_ページ本文_
あを雲の涯

「 二、二六事件て何や 」
親友・長野が問う
「 世直しや 」
私はそう答えた

獄中日記 (四) 八月十五日「 俺は一人、惡の神になつて仇を討つのだ 」

2017年07月02日 15時18分56秒 | 磯部淺一 ・ 獄中日記


磯部浅一 

八月十三日

政府の優柔不信に業をにやしたる軍部は、
國勢一新の實を速かにすべき理由として曰く
「 軍部はあれだけの粛軍の犠牲を出したるに、
政府は処政の一新に盡力するの誠意を欠けり、宜しく軍部の犠牲に対して代償を払ふ可し 」

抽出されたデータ
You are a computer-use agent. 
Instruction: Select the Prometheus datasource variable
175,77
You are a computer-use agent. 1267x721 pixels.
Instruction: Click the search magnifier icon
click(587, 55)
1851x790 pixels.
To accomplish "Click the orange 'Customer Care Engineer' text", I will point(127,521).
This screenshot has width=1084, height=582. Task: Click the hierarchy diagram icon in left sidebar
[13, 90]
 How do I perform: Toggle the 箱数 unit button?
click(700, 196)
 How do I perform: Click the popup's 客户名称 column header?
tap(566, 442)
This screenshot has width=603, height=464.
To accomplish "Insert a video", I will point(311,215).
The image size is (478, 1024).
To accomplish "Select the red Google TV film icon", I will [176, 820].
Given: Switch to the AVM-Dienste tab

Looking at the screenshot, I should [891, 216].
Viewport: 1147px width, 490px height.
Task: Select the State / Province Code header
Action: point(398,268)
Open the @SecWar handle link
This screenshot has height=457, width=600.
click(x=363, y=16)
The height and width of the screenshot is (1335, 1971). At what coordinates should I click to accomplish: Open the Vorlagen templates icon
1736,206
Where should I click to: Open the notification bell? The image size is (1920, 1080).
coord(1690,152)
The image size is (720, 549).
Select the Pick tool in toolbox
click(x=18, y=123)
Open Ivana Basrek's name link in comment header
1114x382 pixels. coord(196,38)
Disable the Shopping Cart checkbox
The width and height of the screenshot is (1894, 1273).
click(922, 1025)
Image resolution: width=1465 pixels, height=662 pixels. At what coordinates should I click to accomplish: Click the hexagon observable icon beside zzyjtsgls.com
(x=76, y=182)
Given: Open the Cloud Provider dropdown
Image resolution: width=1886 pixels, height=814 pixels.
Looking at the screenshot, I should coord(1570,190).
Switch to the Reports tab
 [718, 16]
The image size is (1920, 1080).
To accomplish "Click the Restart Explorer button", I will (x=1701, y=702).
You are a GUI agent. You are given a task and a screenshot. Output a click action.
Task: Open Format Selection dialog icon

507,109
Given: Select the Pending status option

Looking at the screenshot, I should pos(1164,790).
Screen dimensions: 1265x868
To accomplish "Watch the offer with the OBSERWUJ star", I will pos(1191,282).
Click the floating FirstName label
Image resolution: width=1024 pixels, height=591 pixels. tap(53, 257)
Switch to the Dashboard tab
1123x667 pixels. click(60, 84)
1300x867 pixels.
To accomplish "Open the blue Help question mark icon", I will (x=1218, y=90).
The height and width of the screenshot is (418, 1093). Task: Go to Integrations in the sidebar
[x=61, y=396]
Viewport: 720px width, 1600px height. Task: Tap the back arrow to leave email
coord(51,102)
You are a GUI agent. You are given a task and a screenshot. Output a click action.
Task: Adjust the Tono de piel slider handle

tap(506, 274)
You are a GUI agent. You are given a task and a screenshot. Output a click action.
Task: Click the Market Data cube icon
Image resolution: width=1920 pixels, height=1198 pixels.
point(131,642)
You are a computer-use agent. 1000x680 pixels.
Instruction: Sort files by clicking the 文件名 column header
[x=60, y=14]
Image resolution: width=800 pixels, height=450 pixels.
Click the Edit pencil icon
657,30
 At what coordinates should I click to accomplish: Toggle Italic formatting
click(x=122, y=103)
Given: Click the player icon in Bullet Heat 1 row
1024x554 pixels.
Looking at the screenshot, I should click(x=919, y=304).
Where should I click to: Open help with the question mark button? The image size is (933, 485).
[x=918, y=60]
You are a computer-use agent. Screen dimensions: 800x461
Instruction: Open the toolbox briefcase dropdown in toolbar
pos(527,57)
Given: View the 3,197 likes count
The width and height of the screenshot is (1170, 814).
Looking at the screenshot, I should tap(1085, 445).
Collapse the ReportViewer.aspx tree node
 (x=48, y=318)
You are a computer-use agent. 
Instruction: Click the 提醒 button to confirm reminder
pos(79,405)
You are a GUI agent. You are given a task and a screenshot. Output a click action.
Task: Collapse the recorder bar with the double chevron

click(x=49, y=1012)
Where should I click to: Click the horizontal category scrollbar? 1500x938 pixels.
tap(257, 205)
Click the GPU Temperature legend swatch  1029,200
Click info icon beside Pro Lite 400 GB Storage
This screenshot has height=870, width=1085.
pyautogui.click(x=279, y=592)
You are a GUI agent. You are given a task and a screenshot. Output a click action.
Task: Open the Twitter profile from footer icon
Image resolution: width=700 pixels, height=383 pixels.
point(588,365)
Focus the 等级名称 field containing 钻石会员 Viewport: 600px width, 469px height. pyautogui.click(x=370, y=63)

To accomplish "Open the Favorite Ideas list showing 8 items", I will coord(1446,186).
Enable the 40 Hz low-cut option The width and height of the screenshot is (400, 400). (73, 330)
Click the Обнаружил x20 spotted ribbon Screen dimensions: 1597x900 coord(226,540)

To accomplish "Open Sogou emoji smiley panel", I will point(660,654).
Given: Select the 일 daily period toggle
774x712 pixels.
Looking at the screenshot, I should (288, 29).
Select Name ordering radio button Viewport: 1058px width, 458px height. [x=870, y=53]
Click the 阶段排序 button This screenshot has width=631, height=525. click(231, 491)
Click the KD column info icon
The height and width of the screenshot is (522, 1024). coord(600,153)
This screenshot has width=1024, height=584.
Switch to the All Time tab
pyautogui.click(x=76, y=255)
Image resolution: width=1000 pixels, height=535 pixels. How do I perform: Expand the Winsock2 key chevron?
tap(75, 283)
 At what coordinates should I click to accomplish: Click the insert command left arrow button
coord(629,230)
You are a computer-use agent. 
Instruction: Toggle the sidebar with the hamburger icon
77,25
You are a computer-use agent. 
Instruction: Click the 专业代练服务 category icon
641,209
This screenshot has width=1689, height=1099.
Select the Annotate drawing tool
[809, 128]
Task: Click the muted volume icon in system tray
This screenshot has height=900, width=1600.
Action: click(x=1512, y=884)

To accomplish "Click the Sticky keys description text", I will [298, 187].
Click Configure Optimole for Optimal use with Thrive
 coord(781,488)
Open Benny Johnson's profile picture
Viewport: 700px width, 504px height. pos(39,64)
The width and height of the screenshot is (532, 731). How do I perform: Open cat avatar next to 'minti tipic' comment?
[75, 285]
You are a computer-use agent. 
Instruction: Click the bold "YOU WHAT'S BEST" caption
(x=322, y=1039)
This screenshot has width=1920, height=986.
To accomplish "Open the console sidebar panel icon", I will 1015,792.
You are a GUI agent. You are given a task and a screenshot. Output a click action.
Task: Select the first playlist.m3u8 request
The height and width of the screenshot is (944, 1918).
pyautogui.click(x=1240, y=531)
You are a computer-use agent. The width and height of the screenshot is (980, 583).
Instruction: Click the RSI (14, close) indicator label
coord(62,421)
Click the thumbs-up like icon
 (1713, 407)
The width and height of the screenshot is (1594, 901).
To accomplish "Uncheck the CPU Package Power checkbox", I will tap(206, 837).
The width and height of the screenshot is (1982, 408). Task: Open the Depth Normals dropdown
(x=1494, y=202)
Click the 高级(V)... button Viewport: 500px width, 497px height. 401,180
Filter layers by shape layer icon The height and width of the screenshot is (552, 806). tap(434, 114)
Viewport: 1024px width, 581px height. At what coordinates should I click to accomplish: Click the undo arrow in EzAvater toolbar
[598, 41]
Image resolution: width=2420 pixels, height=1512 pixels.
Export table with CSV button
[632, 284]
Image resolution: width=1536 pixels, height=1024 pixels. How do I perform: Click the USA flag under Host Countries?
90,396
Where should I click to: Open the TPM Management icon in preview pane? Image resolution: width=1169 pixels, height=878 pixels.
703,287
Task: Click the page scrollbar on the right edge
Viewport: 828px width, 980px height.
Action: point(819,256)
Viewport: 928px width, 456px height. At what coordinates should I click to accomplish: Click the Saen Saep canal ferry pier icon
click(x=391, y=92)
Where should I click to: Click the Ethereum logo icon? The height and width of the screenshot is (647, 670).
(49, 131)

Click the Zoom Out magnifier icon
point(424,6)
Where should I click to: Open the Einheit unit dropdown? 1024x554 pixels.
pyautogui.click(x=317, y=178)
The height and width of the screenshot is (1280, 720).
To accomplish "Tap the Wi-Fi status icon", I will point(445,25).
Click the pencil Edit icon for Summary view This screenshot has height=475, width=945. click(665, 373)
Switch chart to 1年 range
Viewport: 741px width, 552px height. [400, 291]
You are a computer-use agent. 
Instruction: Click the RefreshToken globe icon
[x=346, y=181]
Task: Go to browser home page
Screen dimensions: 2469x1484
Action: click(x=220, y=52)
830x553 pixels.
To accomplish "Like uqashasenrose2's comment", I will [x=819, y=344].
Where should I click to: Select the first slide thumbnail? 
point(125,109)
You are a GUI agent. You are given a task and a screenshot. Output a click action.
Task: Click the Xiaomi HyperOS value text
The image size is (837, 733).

_指示 A_
本文のうち「獄中日記 (四) 八月十五日「」で始まり「牲に対して代償を払ふ可し 」」まで続く部分を、「軍部」を「陸軍」に置き換えて書き直しなさい。
_指示 B_
本文で、親友・長野の「二、二六事件て何や」という問いに対し、「私」は何と答えたか。

_結果 A_
獄中日記 (四) 八月十五日「 俺は一人、惡の神になつて仇を討つのだ 」

2017年07月02日 15時18分56秒 | 磯部淺一 ・ 獄中日記


磯部浅一 

八月十三日

政府の優柔不信に業をにやしたる陸軍は、
國勢一新の實を速かにすべき理由として曰く
「 陸軍はあれだけの粛軍の犠牲を出したるに、
政府は処政の一新に盡力するの誠意を欠けり、宜しく陸軍の犠牲に対して代償を払ふ可し 」

_結果 B_
「世直しや」と答えた。